New smells at the fence? Best day to be a dog EVER. Three or four of the dogs give up on wringing something interesting out of the water buckets and come over to investigate Rinnan. There's some barking as well as less-friendly growls, but all of it's behind a cross-barred fence that keeps them from reaching out and eating somebody. Maybe they're all just jockeying for a chance at extra food. People are good for that.

Veks, meanwhile, is detangling from the buckets and carrying-branch, and splashing the dogs that kept near with double-handfuls of water. There's a laugh as one of them retaliates by sneezing in his face and shaking its head like it's trying to lose its ears. Something low and fond is muttered at the animal before he lifts the first bucket and dumps the rest into the barrel, followed by the second. The full buckets are a heavy load for him, by the looks of it. Must have been made with someone bigger in mind.

What -is- over there? Well, in short: a spike of weeds, some sort of metal object that was probably a Radio Flyer wagon now without wheels before it was abandoned a century ago and currently left upended in the grass, and a well worn path that leads further on to another part of the village. In short, nothing. There is nothing over here, except Rinnan, her drink, and her relief that the foible goes unnoticed for now. But just in case, she's going to toe at the upended wagon in the grass while leaning over just slightly to take up way too much interest into what everyone will agree with ease is just rotting metal.

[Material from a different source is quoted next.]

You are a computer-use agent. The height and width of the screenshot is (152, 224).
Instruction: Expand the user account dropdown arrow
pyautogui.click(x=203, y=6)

The barking at the fence line, the bobbing of a few dogs heads that manage to momentarily bounce upward to get a better look at the human who smells like strange, far away, city smells. The impatient yet eager yet violent yet hungry chorus of perimeter alarms earns their attention after now that she's spent a cool number of minutes examining this ever so absorbing object. She steps a few paces closer, testing the soundness of the fence— familiar in its placement but perhaps not its strength 15 years gone. With calamity a non-starter, she reaches into her pocket and chucks something brown and dried into the pen. Humans -are- good for treats!

Immediately, there's an eruption of scrabbling paws and snapping jaws, along with the chorus of basso barks and higher-pitched yips. TREAT. It may be the last treat in their life. That makes it of utter importance to fight over. Then, just as quickly as it erupted in bloody murder, it's over; the victor bolts out of the group, circles at a save distance to drop the bit of dried flesh — I WON! WAIT WHAT DID I WIN? — and sniff it, then snap it up to finish chewing it.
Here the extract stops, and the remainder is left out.